Plugin Error from rescript with dereplicate command

baehsung · April 7, 2022, 10:27pm

Hi!

I am constructing the classifier for marker gene (i.e, dsrB)

From several times of communication in form, I could made a ref-seqs.fasta and converted it to the ref-seqs. qza file.
I also made ref-tax.tsv file for taxonomy file, which converted to the ref-tax. qza file too.
This was manually done in Excel and saved as tsv.

Using those two files, i run the dereplicate step with following commands,

*qiime rescript dereplicate *
*--i-sequences ref-seqs.qza *
*--i-taxa ref-tax.qza *
*--p-mode 'uniq' *
*--p-threads 4 --p-rank-handles 'disable' *
*--o-dereplicated-sequences ref-seqs-derep.qza *
--o-dereplicated-taxa ref-tax-derep.qza

And, plugin error was come from rescript: '[9] not in index'

Does someone know which step the error come from?

Thanks,

Hee-Sung

SoilRotifer · April 8, 2022, 12:03am

Hi @baehsung,

I am not exactly sure what the issue is. Can you private message me with a link to those qza files.

Just a thought, it may be related to this uneven taxonomy lengths? See below.

-Mike

baehsung · April 8, 2022, 9:38pm

Thanks Mike,

Here are two files.

dsrB-ref-seqs.qza (21.7 KB)
dsrB-ref-tax.qza (7.1 KB)

SoilRotifer · April 9, 2022, 10:58pm

Hi @baehsung,

Part of the issue was that there were Windows newline characters within the FASTA and Taxonomy files. When I fixed these, the initial error you saw was resolved... however, I then obtained another error, which I could not figure out. I'd recommend avoid using Excel, or similar tools, as they often include hidden characters which can cause problems. I'd recommend editing only in a raw text editor.

Anyway, I was unable to make use of your files. Given that, I decided to pull the accessions from your reference data and generated a metadate file with the genbank accessions: dsrB-accs.txt (832 Bytes).

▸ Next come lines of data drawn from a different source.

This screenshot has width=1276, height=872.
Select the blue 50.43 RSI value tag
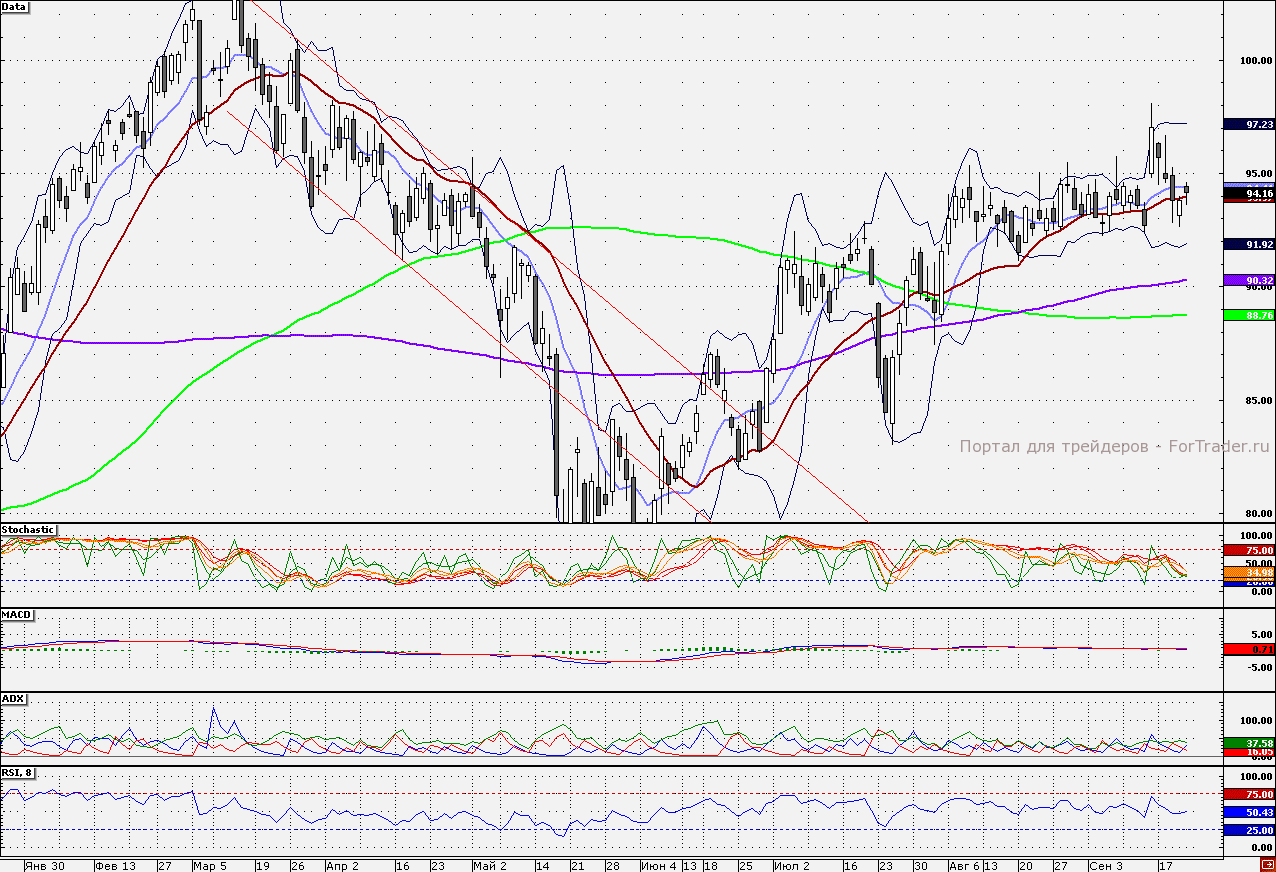pos(1248,812)
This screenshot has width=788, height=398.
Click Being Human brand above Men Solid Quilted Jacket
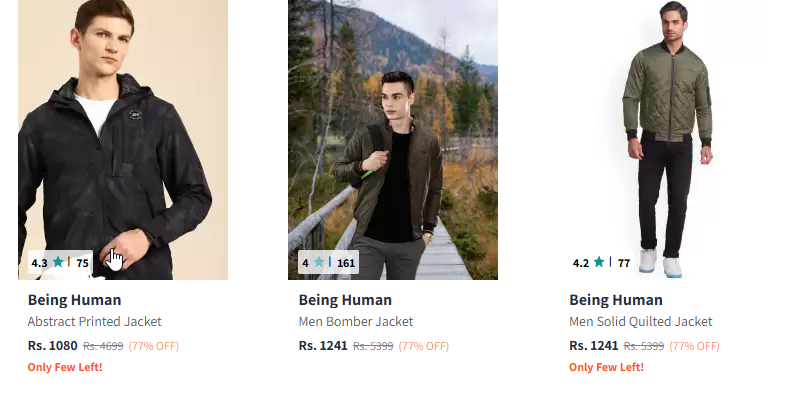click(616, 300)
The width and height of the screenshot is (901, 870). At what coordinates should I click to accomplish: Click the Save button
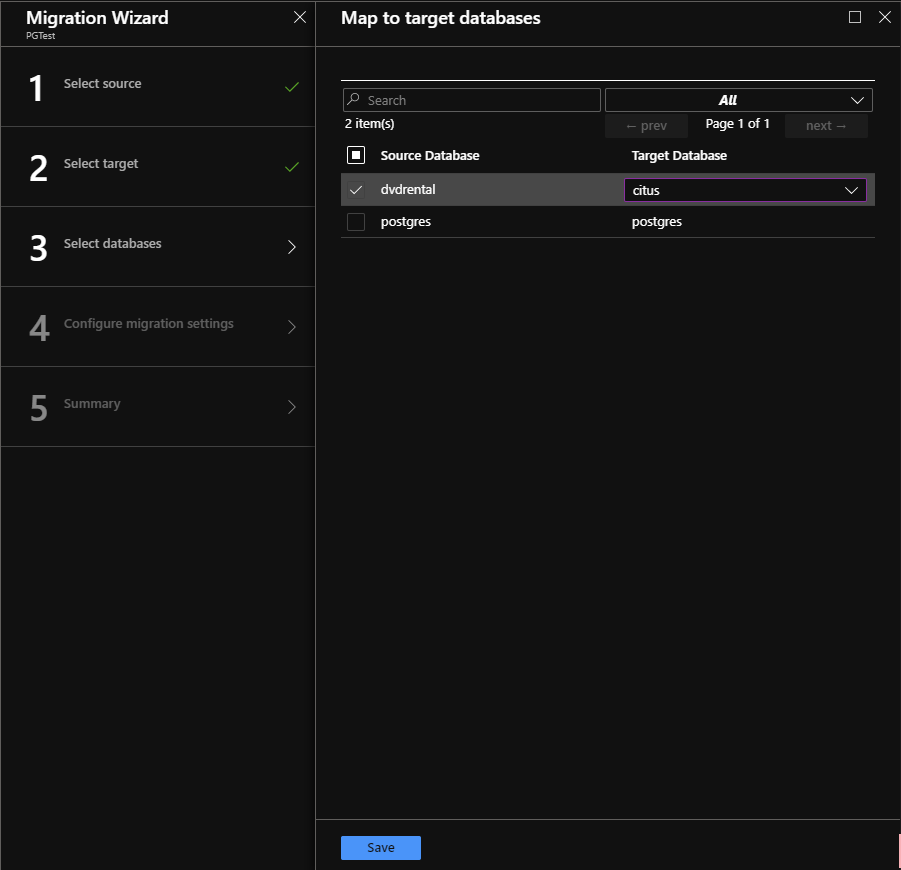(381, 848)
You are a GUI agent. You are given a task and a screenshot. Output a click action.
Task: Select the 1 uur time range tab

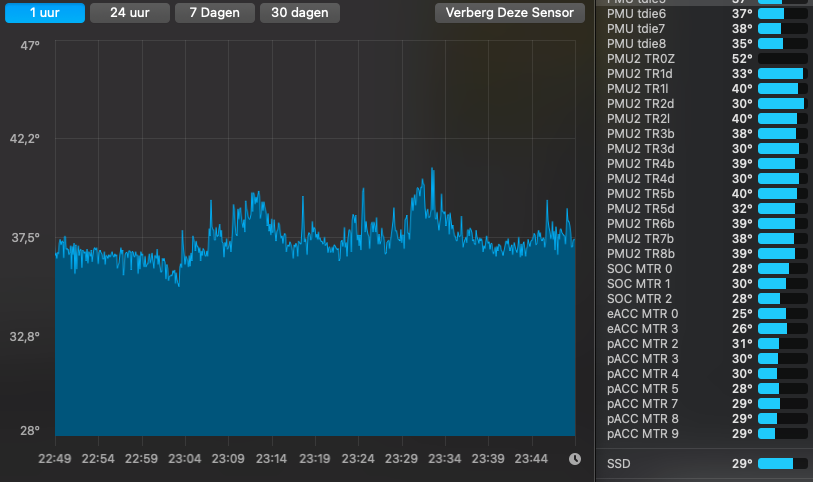pyautogui.click(x=43, y=13)
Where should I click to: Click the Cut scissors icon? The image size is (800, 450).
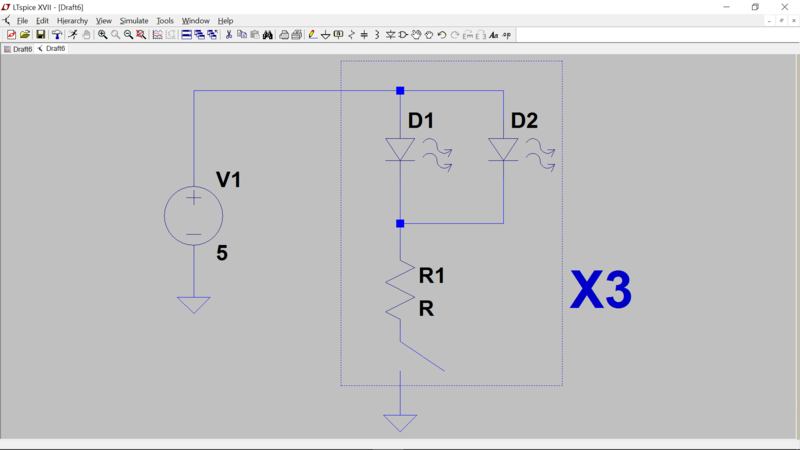(x=229, y=35)
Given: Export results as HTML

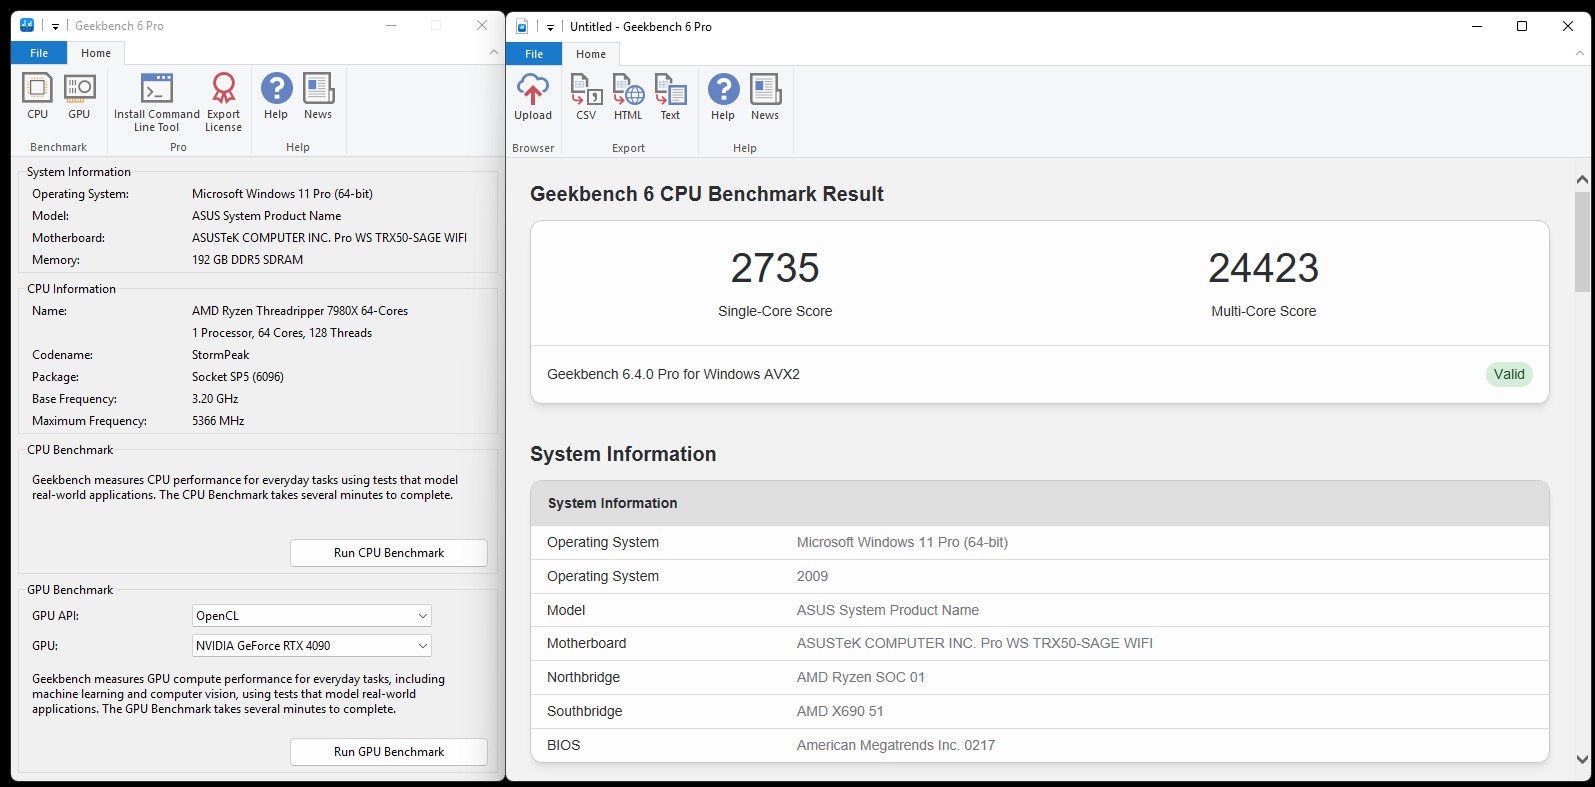Looking at the screenshot, I should 628,98.
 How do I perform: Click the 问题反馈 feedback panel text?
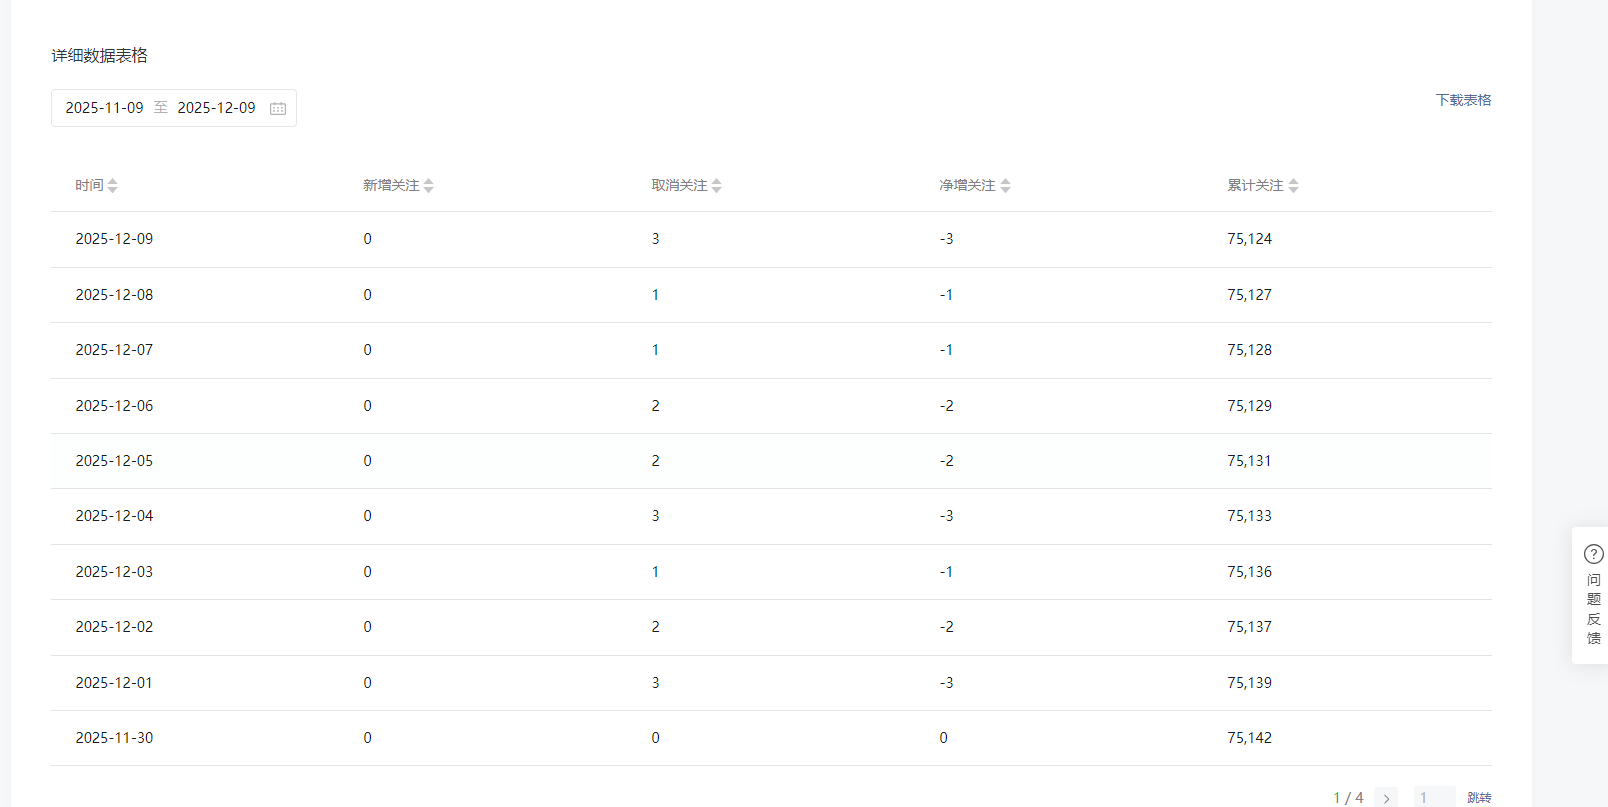(x=1594, y=609)
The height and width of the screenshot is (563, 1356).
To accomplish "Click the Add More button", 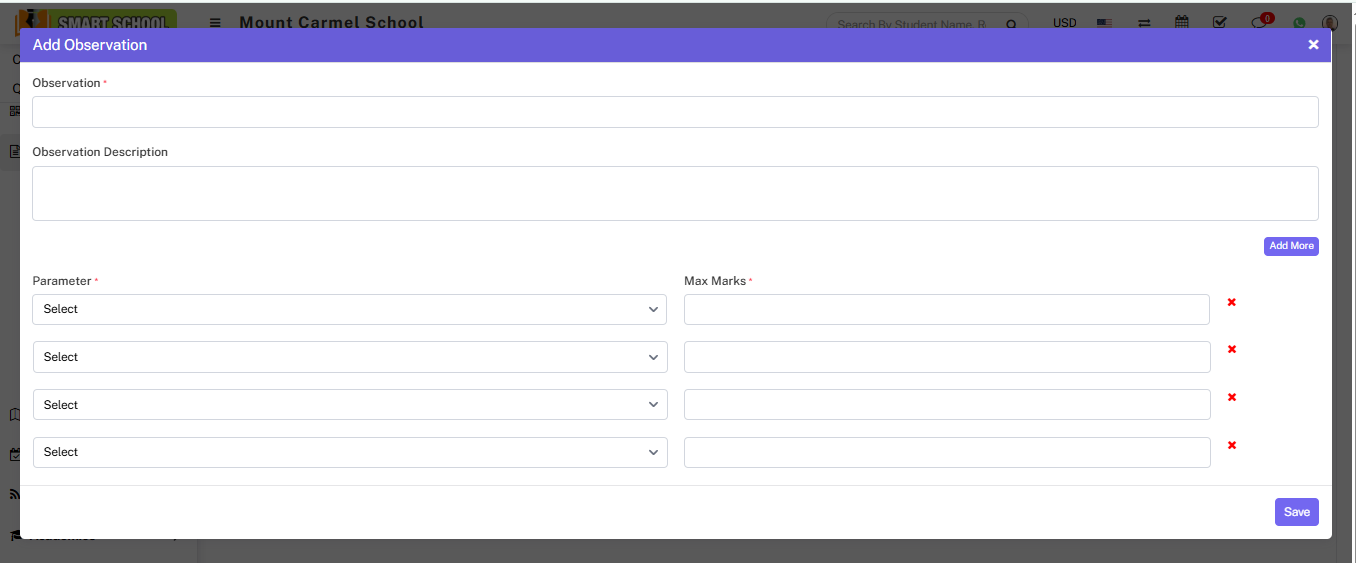I will click(1291, 246).
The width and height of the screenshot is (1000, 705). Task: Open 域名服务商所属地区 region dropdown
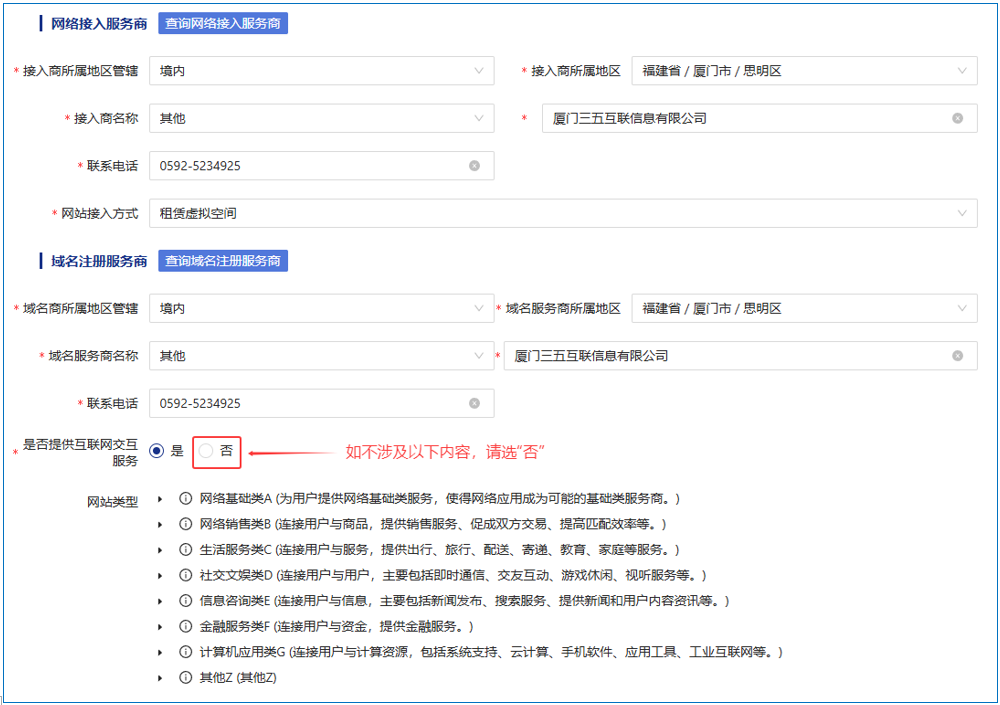coord(804,309)
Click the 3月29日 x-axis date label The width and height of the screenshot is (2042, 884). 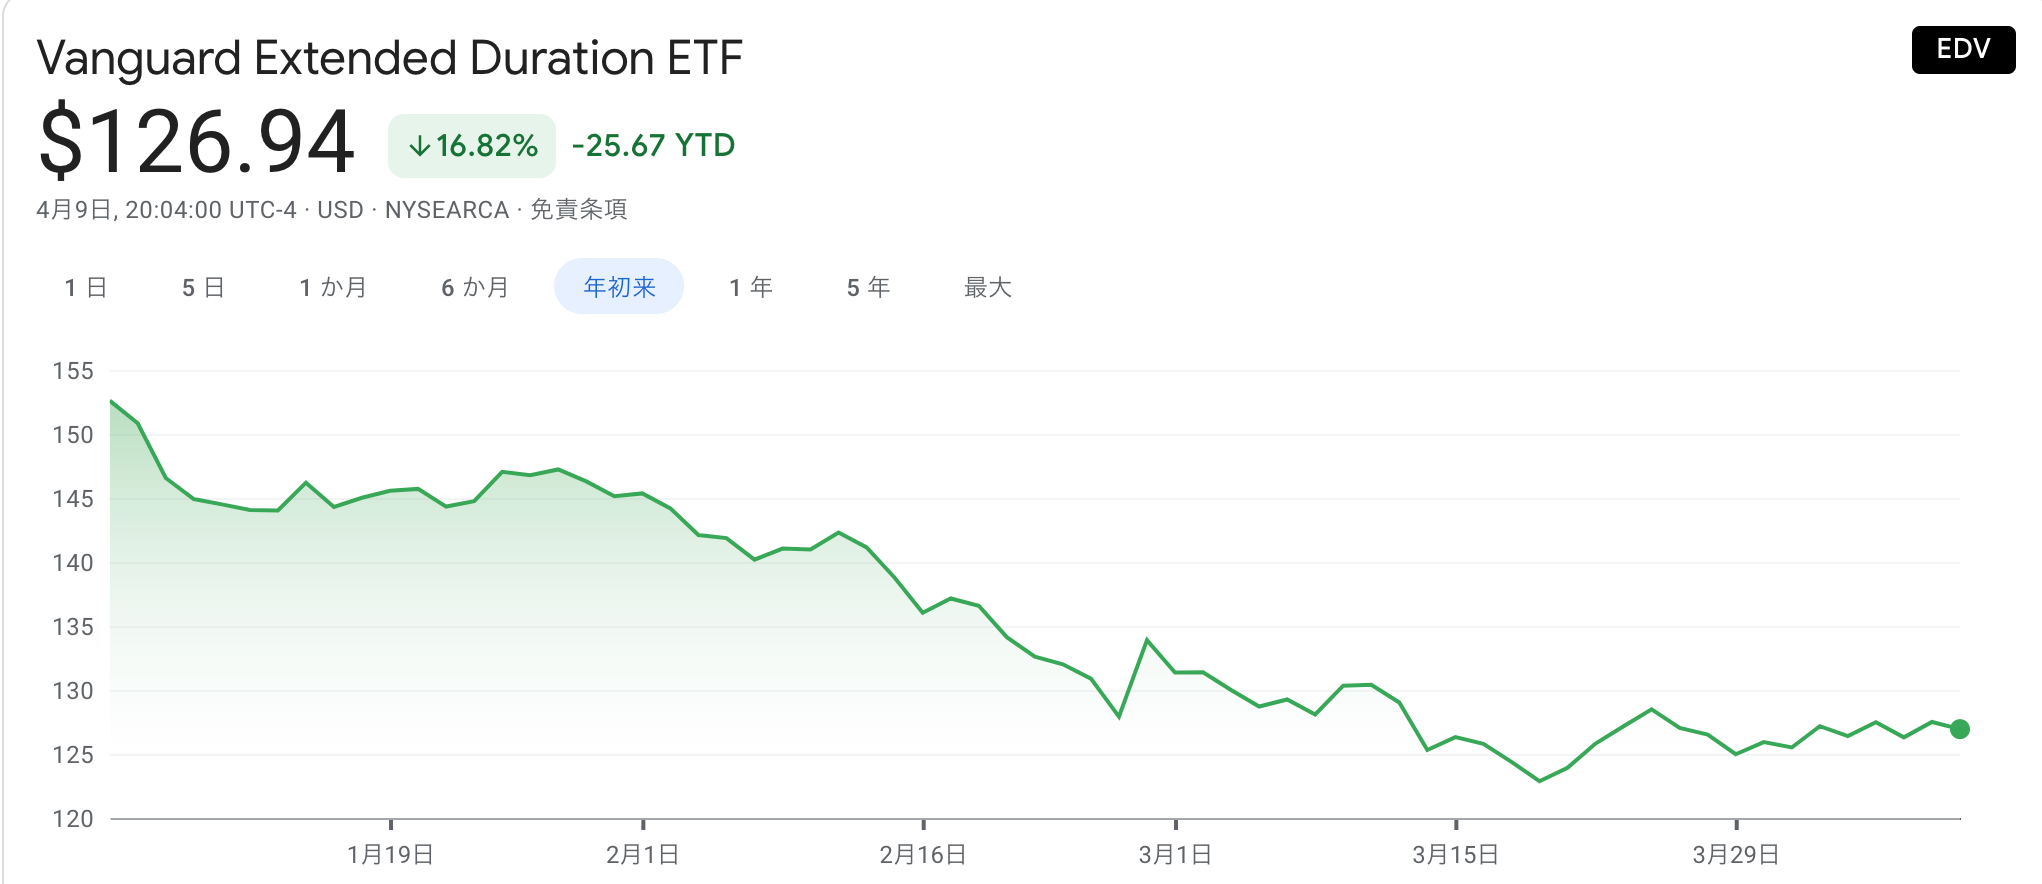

I then used the RESCRIPt plugin to re-download the data directly from genbank like so:

qiime rescript get-ncbi-data \
    --m-accession-ids-file dsrB-accs.txt \
    --o-sequences dsrB-seqs-from-gb.qza \
    --o-taxonomy dsrB-tax-from-gb.qza

... and then I dereplicated the data:

qiime rescript dereplicate \
    --i-sequences dsrB-seqs-from-gb.qza \
    --i-taxa dsrB-tax-from-gb.qza \
    --p-mode 'uniq' \
    --p-rank-handles 'disable' \
    --p-threads 1  \
    --o-dereplicated-sequences dsrB-seqs-from-gb-derep.qza \
    --o-dereplicated-taxa dsrB-tax-from-gb-derep.qza \
    --verbose

Note, since get-ncbi defaults to the ranks kpcofgs, which is the same as greengenes, you can use --p-rank-handles greengenes if you'd like.

-Mike

baehsung · April 11, 2022, 2:07am

Mike, I really appreciate your big efforts to solve it !

It is unfortunate that we could not edit the taxonomy file in excel as I have whished to add seqs retrieved from other than ncbi (e.g., fungene pipline) to the ref-seqs file. Also, I wanted to revise the ncbi ref-seqs because I found that some of the ncbi seqs had a wrong name due to mistake of depositors.

Interestingly, the ref-tax.qza, which I edited in excel, it worked in successfully making classifier, even though I am not sure if it could work for the taxonomic affiliation of my marker gene seqs.

HS

SoilRotifer · April 11, 2022, 3:37pm

This is one of the reasons why we developed RESCRIPt, to help curate your sequence-taxonomy reference databases. In fact, you can use qiime rescript edit-taxonomy ..., to make any taxonomy edits after import.

Also, do not forget that you can use the basic :qiime2: commands like qiime feature-table merge-seqs ... and qiime feature-table merge-taxa .... To add other sequences to your reference database.

Great!

Why wouldn't it work?

baehsung · April 11, 2022, 3:54pm

Thanks Mike for your reply !

There are so many functions within RESCRIPt plugin, which I have not touched with yet. The RESCRIPt is a wonderful invention, which I am interested in learning them now.

HS

system · May 12, 2022, 9:54pm

This topic was automatically closed 31 days after the last reply. New replies are no longer allowed.